Hot Days and Hot Nights Increasing in the United States

by
Climate Signals

Extreme summer heat has been increasing over the United States over the past century. The trend is particularly clear since 1985, and the trend toward hotter nights is particularly strong. See figure above illustrating NOAA data provided by the U.S. EPA here.

Hot nights are a classic signature of climate change on warming planet as the influence of global warming is particularly strong in elevating overnight temperatures. The impact of hot nights is especially important as elevated overnight temperatures do not permit any respite from the heat, respite that is critically important for children, the elderly and the ill.

High humidity is another trend driven by climate change, creating a double whammy. This trend particularly important as high humidity drives up the heat stress index dramatically.

The fingerprint of global warming has been found in the global increase in heatwaves. Climate change has been found to increase the global frequency, severity and duration of heatwaves.  

In the western United States the increasing heat is already so severe that the signal of climate change has been detected rising above the wide range in natural variation in temperatures seen at the local level (the range in natural variation is greater at the local level than the global scale). In the eastern U.S, an attribution study has already identified the fingerprint of climate change on extreme heat in the Northeast and North Central U.S..

The signal of climate change can be seen when heatwaves are especially severe or record-breaking, when they lasting longer than usual, when they appear unusually early or late in the season, and when a heatwave bring the total number of hotter-than-normal days in the year to date above the long-term average for the year to date.

Weather records tend to fall when climate change runs in the same direction as natural variation. With heatwaves, both natural variation and climate change are running towards extreme heat, with climate change amplifying the natural phenomena of extreme heat. Four out of five record-hot days globally are now amplified by the trend in global warming.

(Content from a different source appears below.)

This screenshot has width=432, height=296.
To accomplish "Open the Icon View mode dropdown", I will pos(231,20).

Global warming contributed to the record for hottest day of the year globally in at least 82 percent of the records over the 1961-2010 period

While the long-term trend of increasing heat is driven by increasing concentrations of greenhouse gases in the atmosphere, other human activities played a role in short-term spikes and slumps in 20th century temperatures.

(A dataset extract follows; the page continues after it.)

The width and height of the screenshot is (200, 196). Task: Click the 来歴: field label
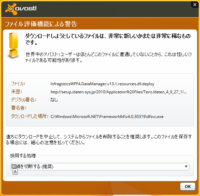coord(16,92)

Notably, the spike of hot summer temperatures in the 1930s largely represent the extreme heat of the Dust Bowl era.  That heat was driven by large-scale land mismanagement in the Great Plains that resulted in dust-bowl conditions and the loss of surface moisture which would have otherwise provided evaporative cooling.

From the early 1950s to the mid-1970s, anthropogenic aerosol forcing (e.g. light-reflecting sulfur pollution from coal-fired power plants) reduced reduced summer temperatures in the Northeast and Southeast and agricultural intensification may have suppressed the hottest extremes in the Midwest through evaporative cooling via irrigation.

For more detail on the anthropogenic factors that drove short-term spikes and slumps in US temperatures over the 20th century, see Chapter Six of the 2017 U.S. National Climate Assessment.